Software and servers
CD-HIT is a one of the most widely used bioinformatics programs today for clustering and comparing large sets of protein or nucleotide sequences. It can be 2 to 3 orders of magnitude faster than other methods like BLASTCLUST. It is routinely used in many popular databases, such as UniProt and PDB.
CD-HIT Web Sever provides a web interface to run the CD-HIT programs and also to view and explore the results. It also provides pre-calculated sequence clusters for several widely used public databases (NR, Swissprot, PDB etc) on a regular basis for download.
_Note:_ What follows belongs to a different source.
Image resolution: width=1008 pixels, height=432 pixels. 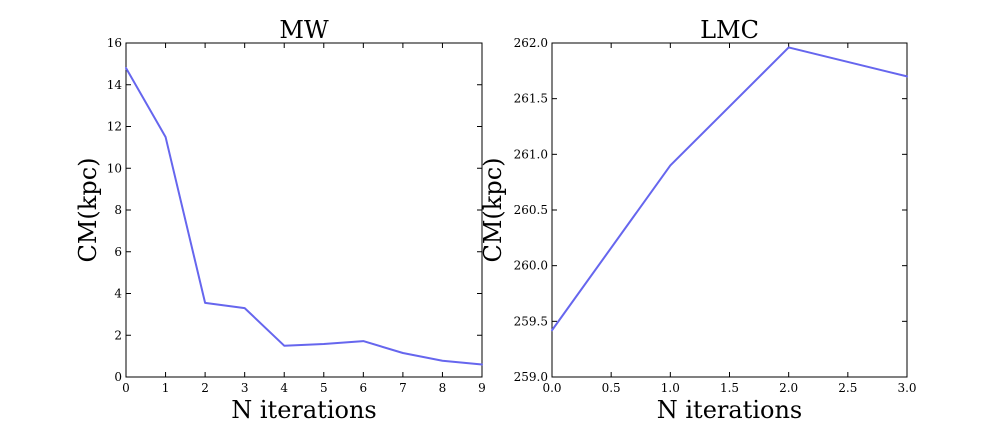 I want to click on mw-x-tick-label: 8, so click(x=443, y=388).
WebMGA is a web server dedicated for fast metagenomic analysis. It provides a large variety of analyses including clustering, rRNA/tRNA prediction, orf prediction, function/pathway annotation, sequence information, quality control, filtering sequence, taxonomy binning, OTU finder and format conversion. Users can use either web browser/script for single analysis or script for complicated analysis.
CD-HIT-OTU is a very fast and accurate method in clustering 16S rRNA tags from either 454 sequences or Illumina reads into OTUs.
RAMMCAP (Rapid Analysis of Multiple Metagenomes with a Clustering and Annotation Pipeline) is a metagenomic analysis package developed using an ultra-fast sequence clustering algorithm, fast protein family annotation tools, and a novel statistical metagenome comparison method that employs a unique graphic interface. RAMMCAP processes extremely large datasets with only moderate computational effort.
CD-HIT-454 is a program to identify artificial duplicates from raw 454 sequencing reads, including exact duplicates and near identical duplicates.
MGAviewer is a graphic interface for visualization of alignment results between metagenomic samples and reference microbial genomes.
Meta-RNA is a program for the identification of rRNA genes from metagenomic fragments based on hidden Markov models (HMMs). This program provides rRNA gene predictions with high sensitivity and specificity.
CD-HIT-FP is a very fast clustering program to find similar compounds from a very large small molecule library. It just takes hours to handle a library with milliions of compounds. Each compound in the library is represented by its 2D fingerprint, a long binary bit string of "1" or "0", with each bit representing the presence or absence of certain 2D features.
FR-HIT is a Very Fast Program to Recruit Metagenomic Reads to Homologous Reference Genomes.
FuLinkA is a recently developed sequence assembler based on a probabilistic model.